Bitcoin is trading around $78,000 heading into the final week of April, quietly grinding higher after recovering from lows near $65,000 earlier this month. The move has been orderly rather than explosive — and that measured character may be setting up something more significant than it looks.
The daily structure has improved considerably. BTC has reclaimed the 100-day moving average, cleared its descending channel, and RSI is trending into the high 60s — building momentum, not flashing exhaustion. The question this week is simple: can it close above $80,000?
The $80,700 level is the one to watch. This is the short-term holder cost basis — the average price paid by anyone who bought Bitcoin in the last 155 days. Historically it acts as a major inflection point. Short-term holders who sat through months of drawdown tend to sell into strength here, using the recovery as an exit rather than holding for more.
A sustained daily close above $80,700 would signal a genuine shift in market psychology — the holders who needed to exit have exited, and the breakout has absorbed that supply. That changes the picture significantly. Volume profile analysis shows relatively thin resistance between $80,700 and the $100,000 region, meaning a confirmed break could move fast.
Watch for: A daily close above $80,600 with volume. That’s the confirmation. Without it, the $79,500–$80,600 zone remains a cap and price stays in consolidation. Rejection here opens a re-test of $77,000 first, then $75,000.

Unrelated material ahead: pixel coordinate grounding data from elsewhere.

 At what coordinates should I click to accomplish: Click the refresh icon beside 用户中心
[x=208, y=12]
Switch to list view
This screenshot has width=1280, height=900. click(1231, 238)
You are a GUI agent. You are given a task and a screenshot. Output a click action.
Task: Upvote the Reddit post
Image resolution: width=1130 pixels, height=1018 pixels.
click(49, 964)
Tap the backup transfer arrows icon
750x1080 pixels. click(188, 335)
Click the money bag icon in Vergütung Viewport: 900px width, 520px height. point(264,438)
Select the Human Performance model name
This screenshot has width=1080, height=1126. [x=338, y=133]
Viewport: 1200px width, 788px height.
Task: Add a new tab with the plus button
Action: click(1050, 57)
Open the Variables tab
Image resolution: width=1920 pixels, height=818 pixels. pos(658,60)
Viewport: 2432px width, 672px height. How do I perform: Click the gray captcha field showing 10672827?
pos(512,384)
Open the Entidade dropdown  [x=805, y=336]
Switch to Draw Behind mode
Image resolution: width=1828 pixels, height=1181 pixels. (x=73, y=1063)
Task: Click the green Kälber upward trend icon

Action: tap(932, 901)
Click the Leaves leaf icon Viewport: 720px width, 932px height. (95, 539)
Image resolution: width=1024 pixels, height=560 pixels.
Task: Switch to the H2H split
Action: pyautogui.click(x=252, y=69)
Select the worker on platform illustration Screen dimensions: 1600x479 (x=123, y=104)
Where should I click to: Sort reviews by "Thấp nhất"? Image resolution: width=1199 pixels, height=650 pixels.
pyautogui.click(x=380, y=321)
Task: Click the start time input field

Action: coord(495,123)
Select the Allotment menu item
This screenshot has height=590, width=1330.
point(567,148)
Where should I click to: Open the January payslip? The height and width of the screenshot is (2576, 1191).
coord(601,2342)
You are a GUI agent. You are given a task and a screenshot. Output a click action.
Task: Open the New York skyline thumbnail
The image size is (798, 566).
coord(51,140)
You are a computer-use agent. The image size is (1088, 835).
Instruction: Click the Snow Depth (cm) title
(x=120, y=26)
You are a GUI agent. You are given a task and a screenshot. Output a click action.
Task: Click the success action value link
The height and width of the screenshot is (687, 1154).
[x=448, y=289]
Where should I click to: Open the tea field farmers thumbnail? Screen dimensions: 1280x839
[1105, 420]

April has been Bitcoin’s best performing month since 2020, up over 13% on the month. Institutional demand remains the driver — US spot Bitcoin ETFs recorded over $1.48 billion in weekly inflows, with BlackRock’s IBIT alone pulling in $284 million in a single day. That structural bid underneath price is why the recovery from $65,000 has been orderly rather than a short squeeze.
The invalidation level is clear: a break and close below $73,500 would shift the structure bearish and open a re-test of the $70,000–$72,000 range where the 200-day MA sits. That’s the line in the sand.
For educational purposes only. Not financial advice. Always trade with a defined stop and manage your risk.